1.4 Data Ethics
Data ethics refers to the principles or practices that seek to preserve the trust of the owners of data, from how the data is collected to how it is stored and used. In essence, data ethics concerns the measures put in place to ensure that the data are handled appropriately throughout the data management process. This is an important issue in modern society given value and ubiquitous nature of data.
1.4.1 The importance of data ethics
The following real-world examples are meant to demonstrate the consequences of unethical data management thus highlighting the importance of embedding ethical data management principles:
In June 2018, Liberty Holdings, Africa’s largest life insurance company, suffered a major data breach in which hackers access confidential client information. This raised the concern of how organizations protect and store their client’s data.

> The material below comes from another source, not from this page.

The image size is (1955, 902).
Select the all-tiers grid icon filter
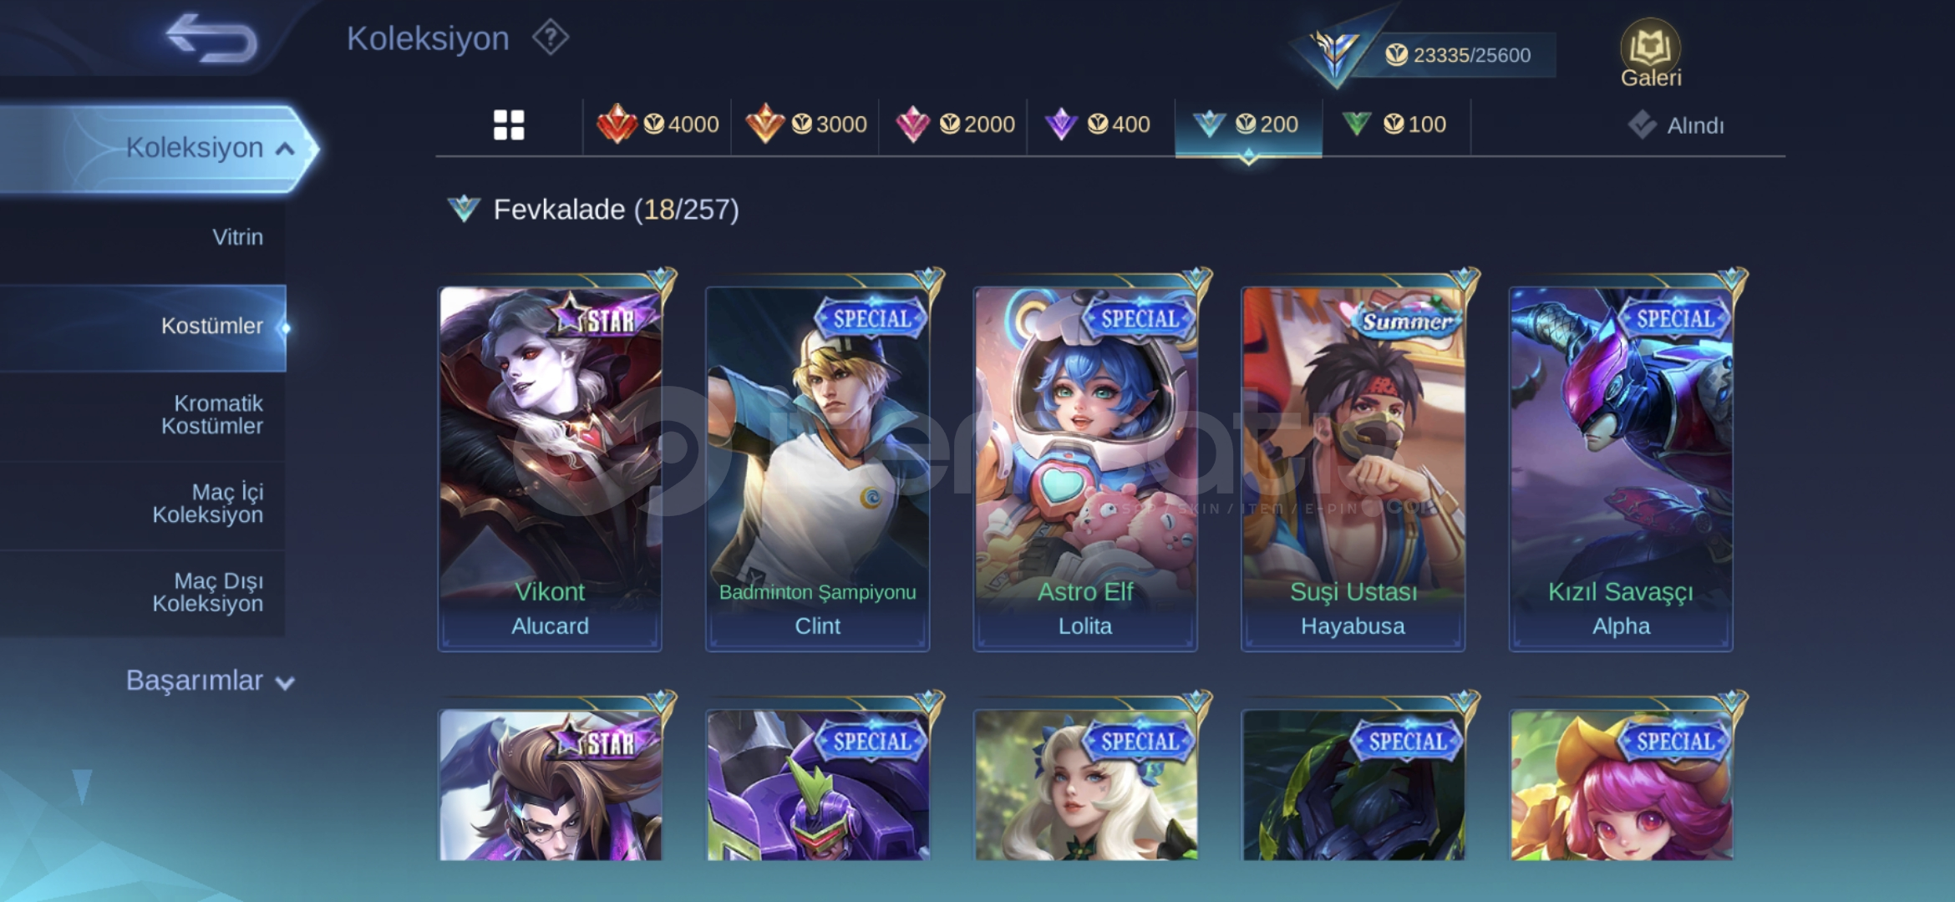509,125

In September 2021, the South Africa Department of Justice experienced a ransomware attack in which the department’s IT systems were compromised affecting all electronic services such as bail services, email and the departmental website. This attack raised concerns over whether government systems are adequately secured, given that they manage sensitive citizen data.

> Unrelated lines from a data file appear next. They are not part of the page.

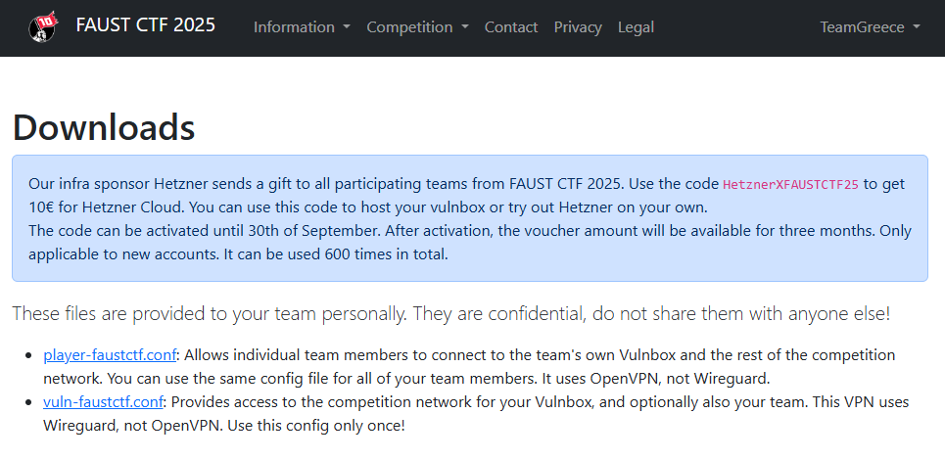Expand the Information dropdown menu

[x=301, y=27]
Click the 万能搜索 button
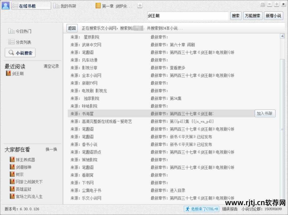The height and width of the screenshot is (215, 288). click(x=253, y=15)
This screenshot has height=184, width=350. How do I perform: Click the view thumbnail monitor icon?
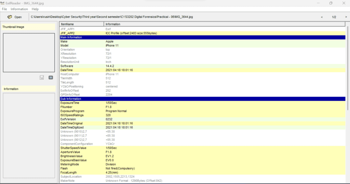point(51,78)
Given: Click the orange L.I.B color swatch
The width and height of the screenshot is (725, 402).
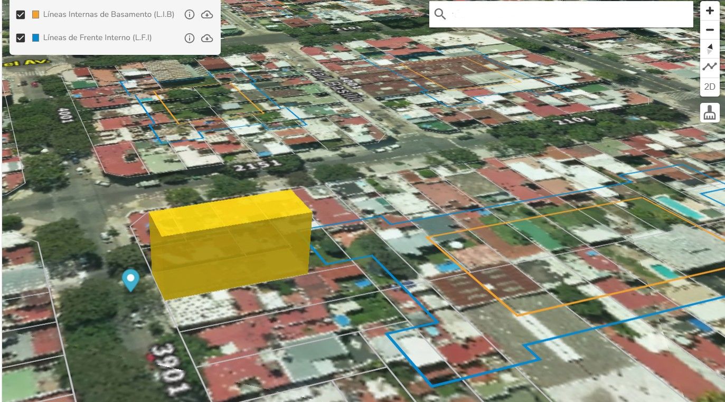Looking at the screenshot, I should [36, 15].
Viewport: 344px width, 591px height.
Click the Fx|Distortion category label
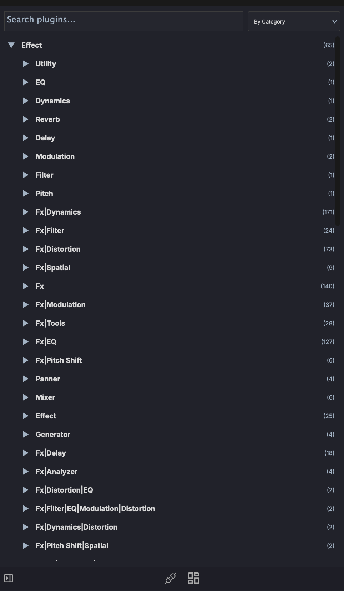click(58, 249)
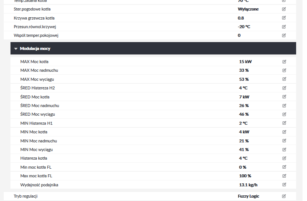Image resolution: width=307 pixels, height=201 pixels.
Task: Edit Max moc kotła FL icon
Action: [284, 176]
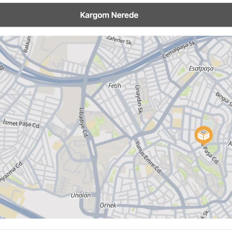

In October 2017, the Master Deeds experienced a massive data leak that exposed approximately 60 million South African citizens’ personally identifiable information (PII) such as ID numbers, contact details and addresses. The data was later found on a public and unsecured server. This incident raised concerned over people’s right to privacy. Furthermore, this revealed a poor or no strategy for data governance.
These examples are a small snapshot of the poor management of data and its consequences for the owners of the data. Thus, ethical data management principles are important in order to:
protect customer and, in general, human rights.
protect customer or client loyalty to your business and society as a whole.
ensure regulatory compliance and avoid penalty costs.
reduce and, at best, prevent data breaches.
Regardless of who you are, the significance of data ethics is apparent. Although data is a powerful asset that can be used to drive innovation and improve lives, without ethical safeguards, it can also be misused and thus leading to harm.
Understanding data ethics enables us to better navigate how our information is used, ensuring that we can protect ourselves while still engaging in a data-drive society.
1.4.2 Data ethics principles
The following are some of the fundamental principles that can guide ethical data management:
Ownership: Each individual’s personal information is owned by themselves. It is therefore unlawful and unethical to collect information about an individual without their consent. It can in fact be considered stealing. Consent can be obtained from individuals through written agreements, agreeing toterms and conditions and accepting cookies on websites.
Transparency: The individual whose data is collected has the right to know how it will be stored and used. It is therefore important for a company to publish a data policy documentation that will explain to the individuals how the data will be stored, why it is collected and how will it be used.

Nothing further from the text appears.